(Stored items from a collection)
====

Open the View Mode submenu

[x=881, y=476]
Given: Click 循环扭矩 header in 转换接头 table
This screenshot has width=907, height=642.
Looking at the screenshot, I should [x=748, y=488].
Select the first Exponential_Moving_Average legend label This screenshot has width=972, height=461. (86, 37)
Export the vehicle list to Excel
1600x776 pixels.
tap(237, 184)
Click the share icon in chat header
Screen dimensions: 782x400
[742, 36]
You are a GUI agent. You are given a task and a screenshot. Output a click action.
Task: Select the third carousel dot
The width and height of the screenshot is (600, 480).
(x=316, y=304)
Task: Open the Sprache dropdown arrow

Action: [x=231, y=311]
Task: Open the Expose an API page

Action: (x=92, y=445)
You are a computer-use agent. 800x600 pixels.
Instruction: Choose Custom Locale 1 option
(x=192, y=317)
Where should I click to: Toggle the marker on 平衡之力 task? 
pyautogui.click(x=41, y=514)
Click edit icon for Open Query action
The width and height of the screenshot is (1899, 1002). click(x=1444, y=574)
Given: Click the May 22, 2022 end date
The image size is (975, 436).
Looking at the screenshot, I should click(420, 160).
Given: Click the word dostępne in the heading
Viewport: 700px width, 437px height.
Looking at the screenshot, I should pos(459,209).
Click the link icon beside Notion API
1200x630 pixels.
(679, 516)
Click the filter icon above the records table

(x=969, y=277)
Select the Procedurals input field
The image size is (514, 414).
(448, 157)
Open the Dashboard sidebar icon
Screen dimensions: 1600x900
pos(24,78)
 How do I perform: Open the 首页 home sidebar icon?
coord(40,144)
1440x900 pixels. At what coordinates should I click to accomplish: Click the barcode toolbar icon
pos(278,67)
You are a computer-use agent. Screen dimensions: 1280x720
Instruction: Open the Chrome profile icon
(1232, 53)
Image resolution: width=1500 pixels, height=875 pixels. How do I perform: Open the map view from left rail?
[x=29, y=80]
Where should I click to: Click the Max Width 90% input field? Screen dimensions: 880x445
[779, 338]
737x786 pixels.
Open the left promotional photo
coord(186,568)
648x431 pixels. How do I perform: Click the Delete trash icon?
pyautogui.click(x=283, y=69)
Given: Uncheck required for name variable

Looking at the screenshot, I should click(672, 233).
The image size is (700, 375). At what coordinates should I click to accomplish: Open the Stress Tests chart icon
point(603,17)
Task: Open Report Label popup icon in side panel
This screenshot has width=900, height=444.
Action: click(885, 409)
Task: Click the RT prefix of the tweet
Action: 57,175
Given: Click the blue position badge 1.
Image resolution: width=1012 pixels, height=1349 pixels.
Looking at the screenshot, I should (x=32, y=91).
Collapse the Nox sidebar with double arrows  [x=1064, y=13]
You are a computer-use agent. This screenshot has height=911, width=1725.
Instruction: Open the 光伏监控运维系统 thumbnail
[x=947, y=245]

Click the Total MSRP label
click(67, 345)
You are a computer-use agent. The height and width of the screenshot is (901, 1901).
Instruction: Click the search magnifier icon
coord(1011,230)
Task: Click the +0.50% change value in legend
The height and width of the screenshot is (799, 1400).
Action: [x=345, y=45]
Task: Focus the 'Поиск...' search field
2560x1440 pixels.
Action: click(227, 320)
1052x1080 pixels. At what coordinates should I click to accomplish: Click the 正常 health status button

====

Task goal - All lines in the records above with "computer" need to be found and copied.

Answer for this exercise -
You are a computer-use agent. 800x600 pixels.
You are a computer-use agent. Screen dimensions: 1280x720
You are a computer-use agent. This screenshot has height=911, width=1725.
You are a computer-use agent. The height and width of the screenshot is (901, 1901).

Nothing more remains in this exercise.